**What needs to be done**
Echo the listing below word for word, beginning at the line that has "This screenshot has width=1100, height=839." and stopping after the line that has "(x=874, y=21)". Leave the pictures out of your copy.

* BEGIN Dataset records *

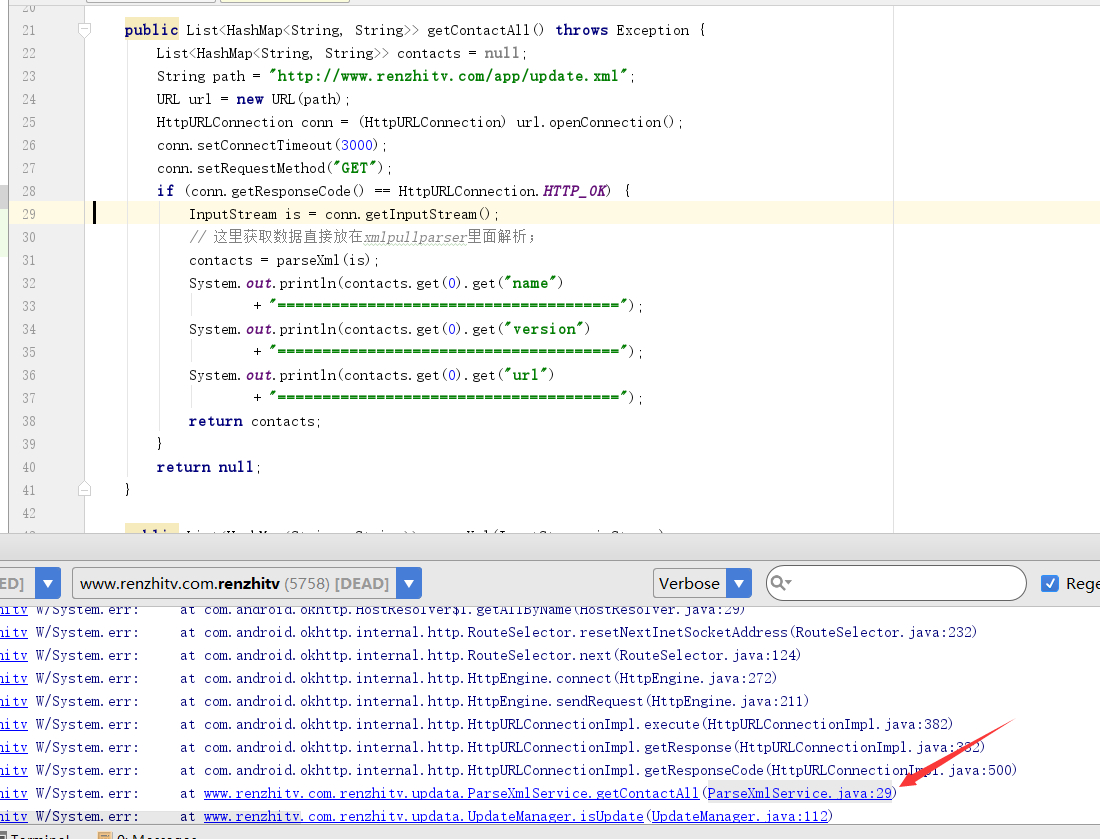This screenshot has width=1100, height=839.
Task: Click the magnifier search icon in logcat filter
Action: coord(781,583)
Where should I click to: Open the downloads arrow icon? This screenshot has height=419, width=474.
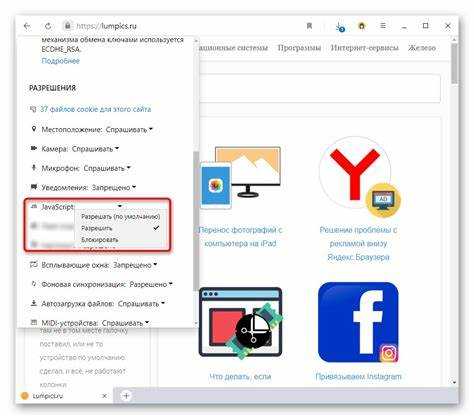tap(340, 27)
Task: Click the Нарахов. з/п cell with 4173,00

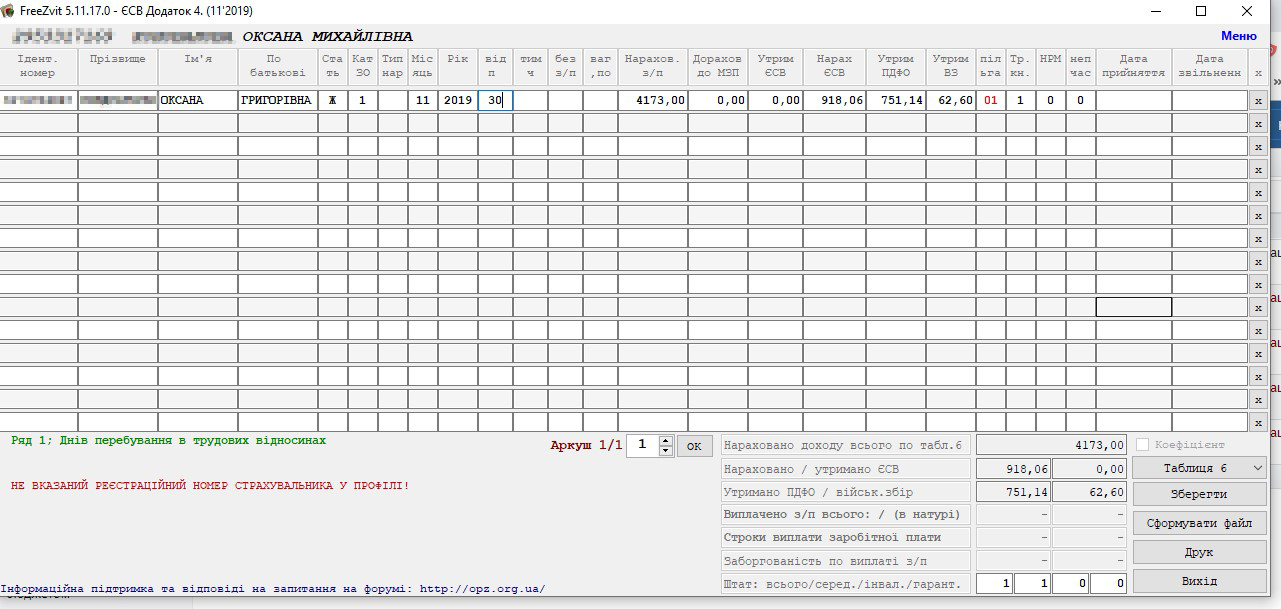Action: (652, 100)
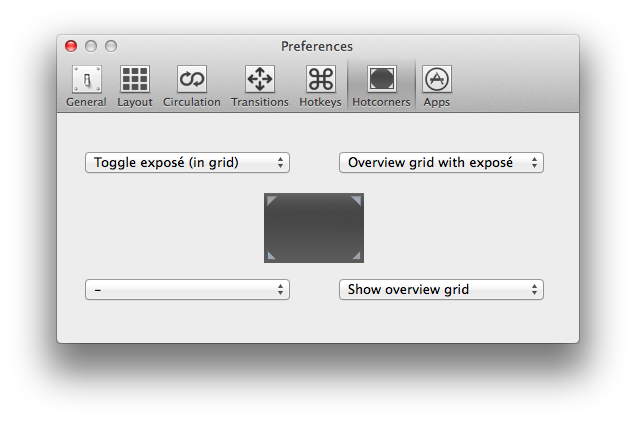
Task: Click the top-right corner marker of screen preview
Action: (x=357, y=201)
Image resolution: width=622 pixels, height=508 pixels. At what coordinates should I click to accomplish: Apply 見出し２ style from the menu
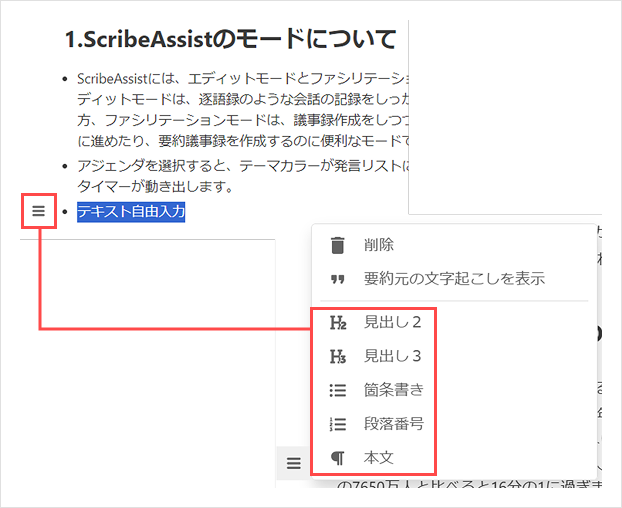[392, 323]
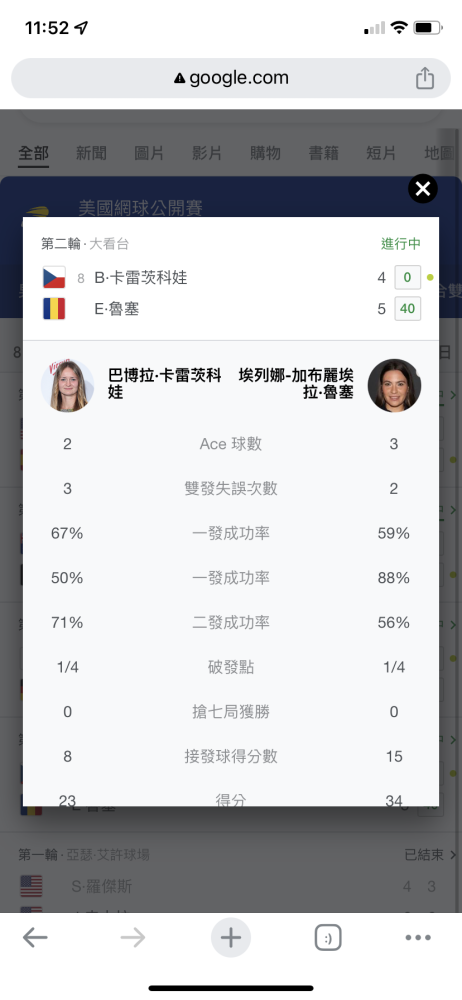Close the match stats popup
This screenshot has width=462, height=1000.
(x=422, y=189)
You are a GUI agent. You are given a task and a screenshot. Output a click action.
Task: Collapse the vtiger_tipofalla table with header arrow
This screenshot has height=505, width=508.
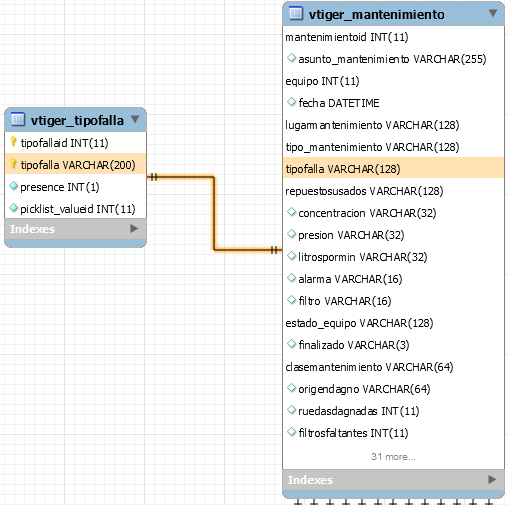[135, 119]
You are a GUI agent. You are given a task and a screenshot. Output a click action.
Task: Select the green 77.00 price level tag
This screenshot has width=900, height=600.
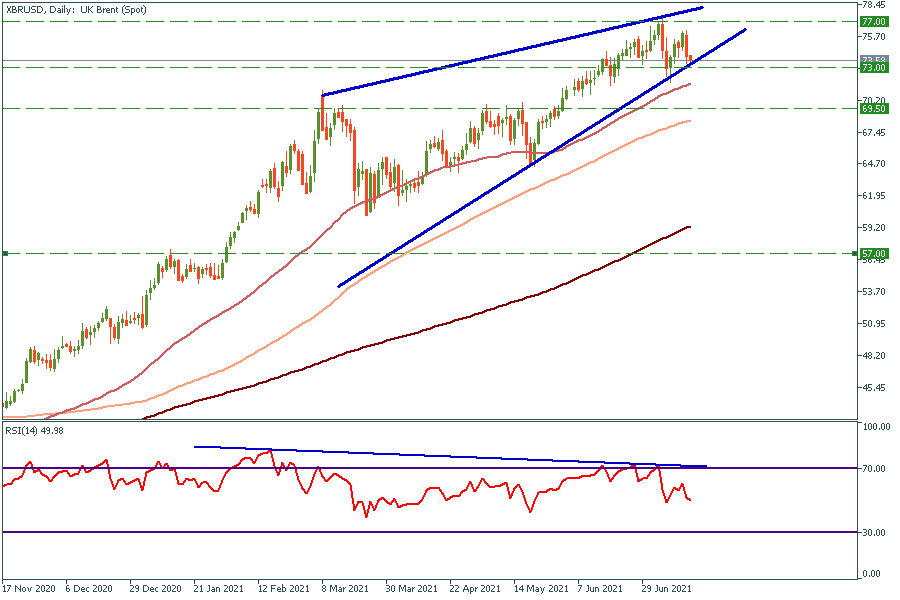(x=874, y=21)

* END Dataset records *
* BEGIN Dataset records *

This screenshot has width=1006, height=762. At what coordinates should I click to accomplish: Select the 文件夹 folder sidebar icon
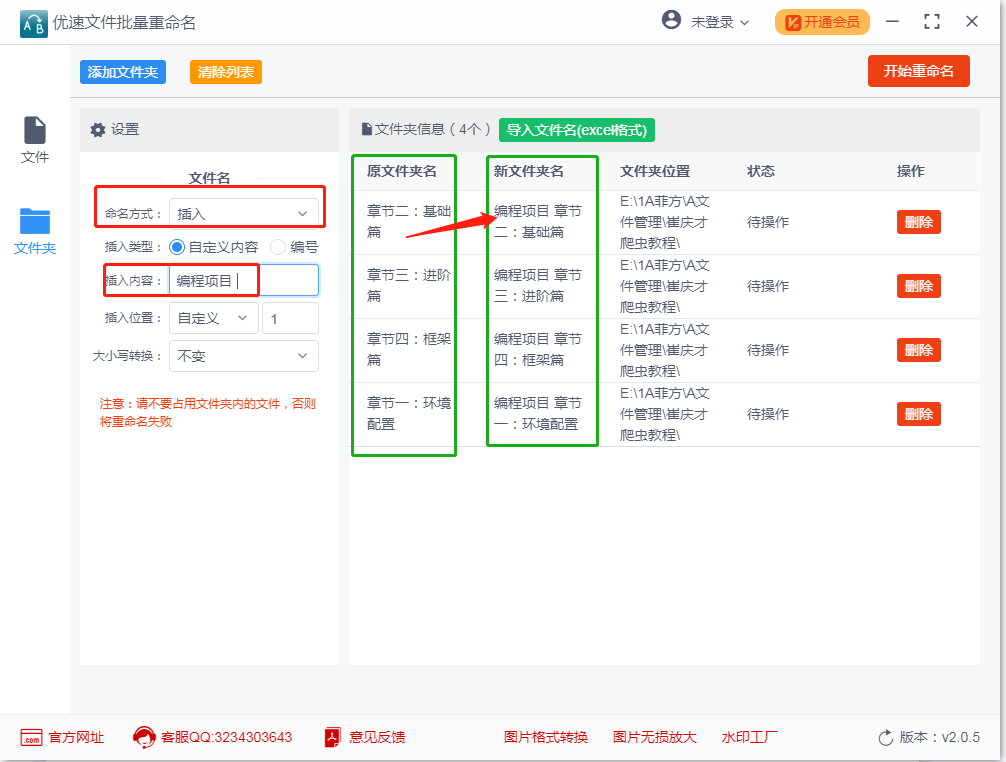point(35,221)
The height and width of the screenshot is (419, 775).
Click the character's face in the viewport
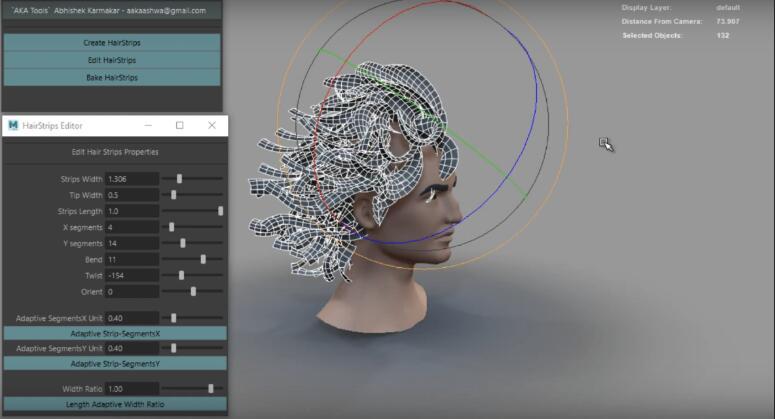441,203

* END Dataset records *

**Solution for this exercise**
This screenshot has width=1100, height=839.
Task: Click the magnifier search icon in logcat filter
Action: coord(781,583)
Where should I click to: Open the downloads arrow icon? This screenshot has height=419, width=474.
tap(340, 27)
Task: Click the Нарахов. з/п cell with 4173,00

Action: (652, 100)
Task: Click the top-right corner marker of screen preview
Action: (x=357, y=201)
Image resolution: width=622 pixels, height=508 pixels. At what coordinates should I click to accomplish: Apply 見出し２ style from the menu
[392, 323]
Close the match stats popup
This screenshot has width=462, height=1000.
(x=422, y=189)
You are a GUI agent. You are given a task and a screenshot. Output a click action.
Task: Collapse the vtiger_tipofalla table with header arrow
This screenshot has height=505, width=508.
[135, 119]
You are a GUI agent. You are given a task and a screenshot. Output a click action.
Task: Select the green 77.00 price level tag
This screenshot has width=900, height=600.
(x=874, y=21)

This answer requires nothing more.